_Assigned task_
Return the following data exactly, with all pictures left out.

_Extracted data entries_
********

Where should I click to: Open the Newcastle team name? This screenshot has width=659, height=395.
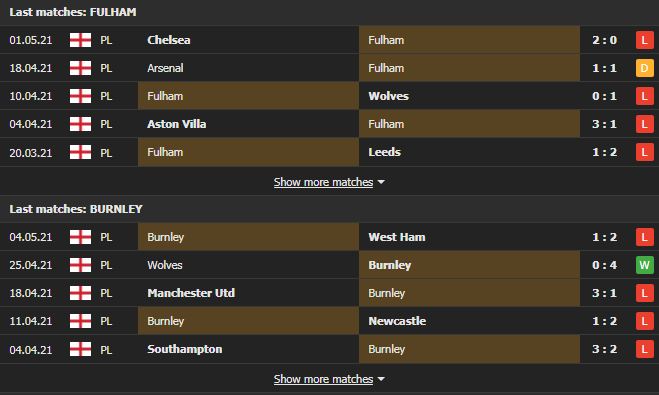tap(397, 321)
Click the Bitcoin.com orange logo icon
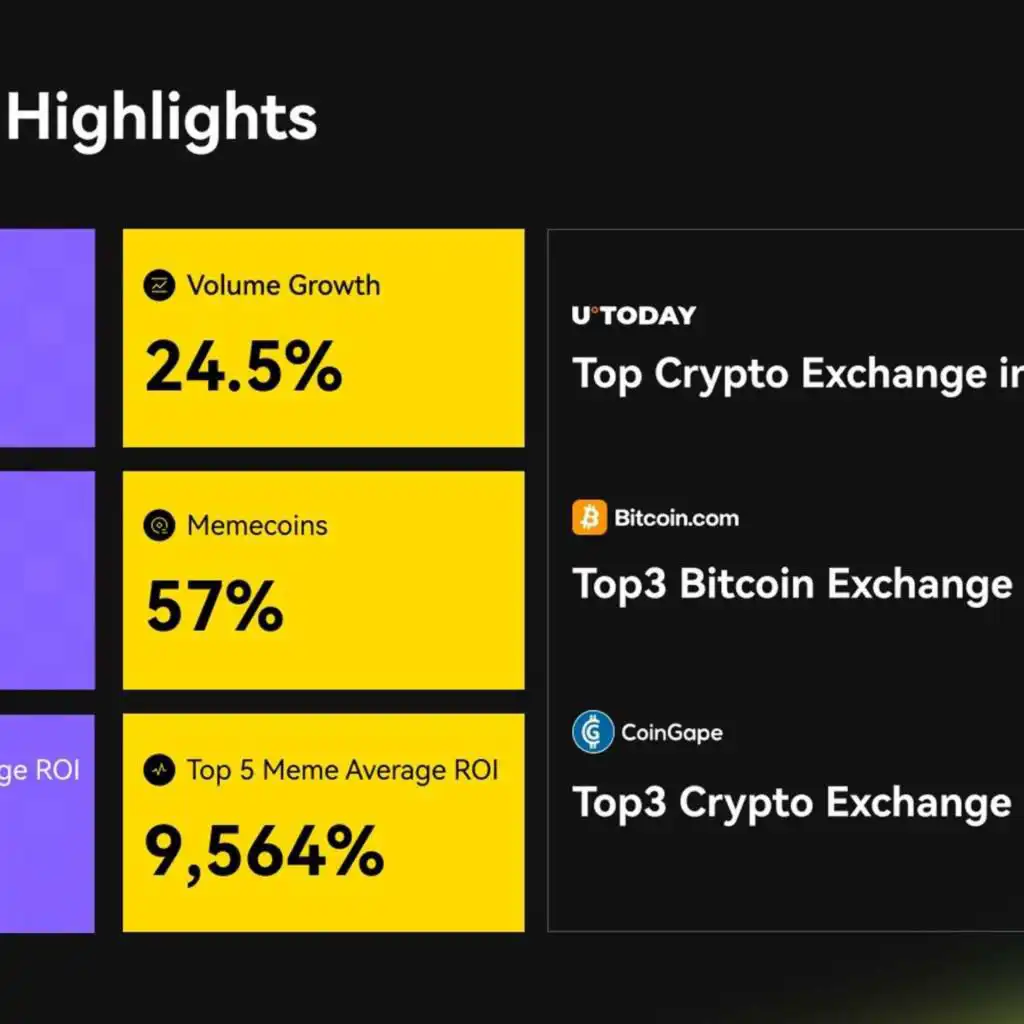Screen dimensions: 1024x1024 coord(589,518)
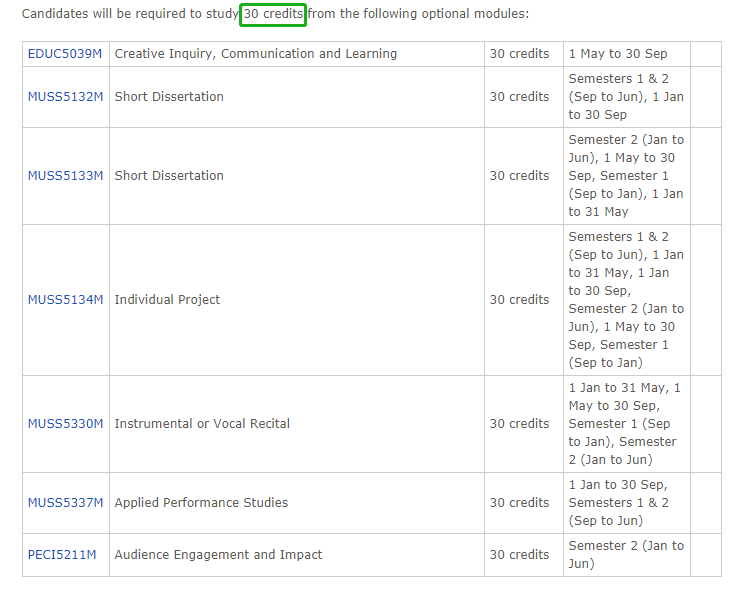Select the Creative Inquiry, Communication and Learning title
Image resolution: width=733 pixels, height=589 pixels.
(x=255, y=54)
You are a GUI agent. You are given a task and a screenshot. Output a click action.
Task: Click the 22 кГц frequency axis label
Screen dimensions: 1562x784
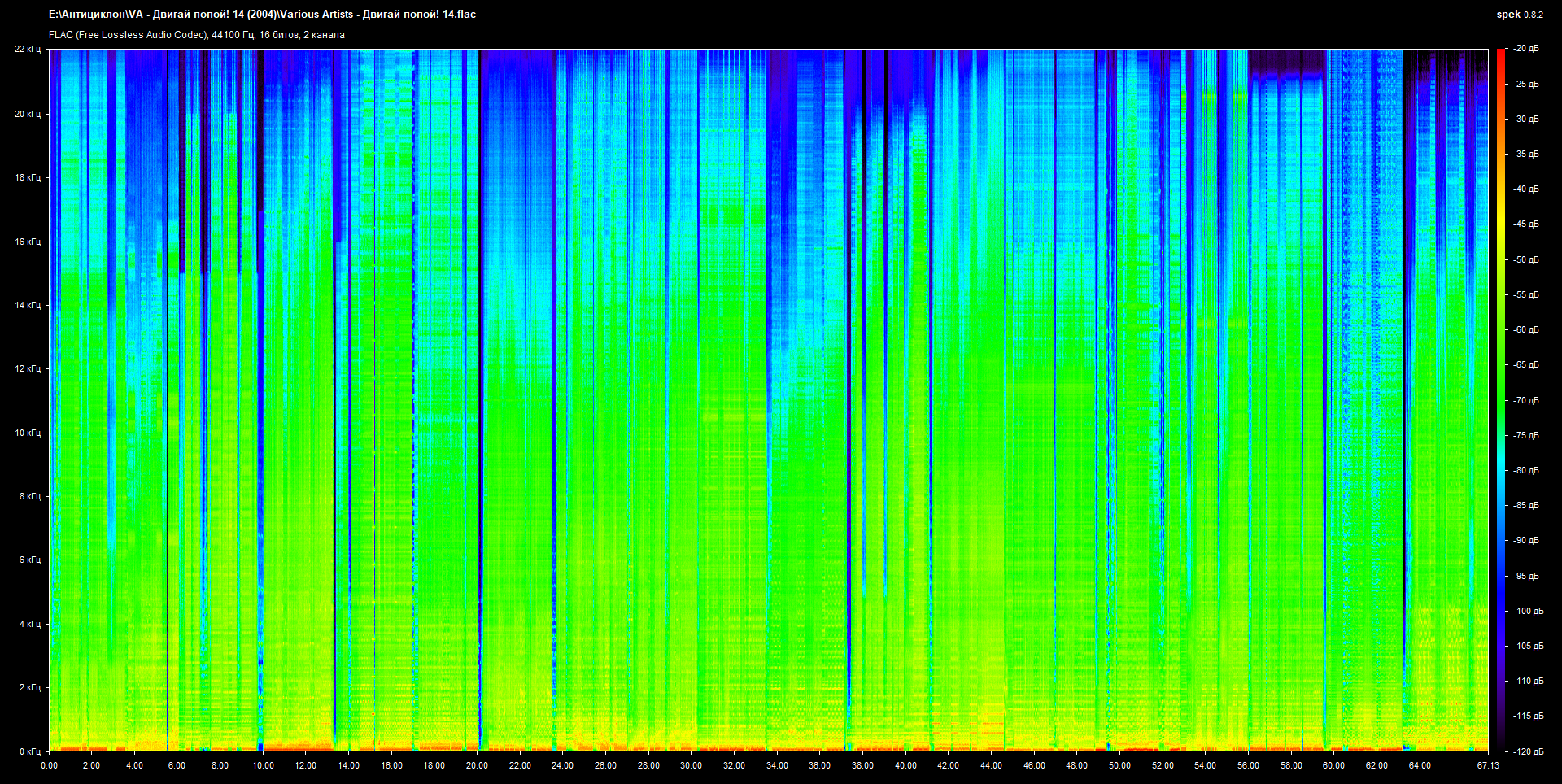pos(28,50)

********

_Output_
Where should I click to: Open the Newcastle team name? This screenshot has width=659, height=395.
tap(397, 321)
Click the Bitcoin.com orange logo icon
Screen dimensions: 1024x1024 coord(589,518)
Select the Creative Inquiry, Communication and Learning title
Image resolution: width=733 pixels, height=589 pixels.
(x=255, y=54)
You are a GUI agent. You are given a task and a screenshot. Output a click action.
Task: Click the 22 кГц frequency axis label
Screen dimensions: 1562x784
pos(28,50)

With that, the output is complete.